For starters, let’s begin with the score. Danny Elfman who had scored he first two films is replaced by Christopher Young, who is best known for his scores for horror films. Now throughout the movie you can hear the themes of Elfman’s work, but it just did not have the same feel as the previous films. It almost seems as if the music for this already places it in another universe. This is probably not a major gripe but it did bother me.
Next. The acting. Now I never had any issue with Tobey Maguire as Peter Parker, and I was certainly fine with his portrayal in the previous films. Yet this time around, it was just off. Perhaps it was due to the writing. Also equally bad was Kirsten Dunst, who I never felt was either right for the role of Mary Jane Watson, but it also shows how badly she was written in the series as a whole. MJ is not a damsel in distress as she was portrayed here. And last is James Franco as Harry Osborn/New Goblin. He just seemed to be hamming it up in every scene. Regardless if he was battling Peter in the city or in his mansion, which I realized that fight sequence had the absolute worst music possible. If it wasn’t for Thomas Haden Church as the Sandman, there may have been no quality acting in this film.
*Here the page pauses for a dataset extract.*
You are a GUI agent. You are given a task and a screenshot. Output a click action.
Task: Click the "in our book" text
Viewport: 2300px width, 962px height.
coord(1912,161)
Last, the writing. What exactly was this movie about? It follows up on a couple story lines from 1 & 2, Peter and MJ’s romance and Harry’s revenge story, but there really was no plot whatsoever. Say what you want about Batman and Robin, at least there were motivations for characters on both sides (Mr. Freeze and Batman both looking for a cure to saved loved ones.) Cringeworthy dialogue, and a badly written story for Venom, one of Spidey’s most popular villains make this really tough to watch. Venom is literally Spider-Man’s equal. At least in terms of physical abilities. In other forms of media, when Eddie Brock (played quite like a weasel by Topher Grace) becomes Venom, he uses his power to taunt Parker and make his life hell. This does not happen. At all. What a wasted opportunity.
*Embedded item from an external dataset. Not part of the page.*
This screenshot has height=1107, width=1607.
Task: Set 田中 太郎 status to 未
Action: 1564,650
When I rewatched this, I really saw that this was on Batman and Robin level silliness. The difference is that Spider-Man 3 was supposed to be something more. Warner Bros on the other hand, knew they wanted a toy commercial with Batman and Robin. Afterwards I felt a sense of betrayal within myself. This was 2007. I was about to graduate from college with a degree on communication. I had studied scriptwriting and film making. How could I have thought this was actually good? I only hope the film community can forgive me. I have seen the light. If not for the revenge story being left open, as far as I’m concerned now, Spider-Man’s original cinematic story ended in 2004 with Spider-Man 2.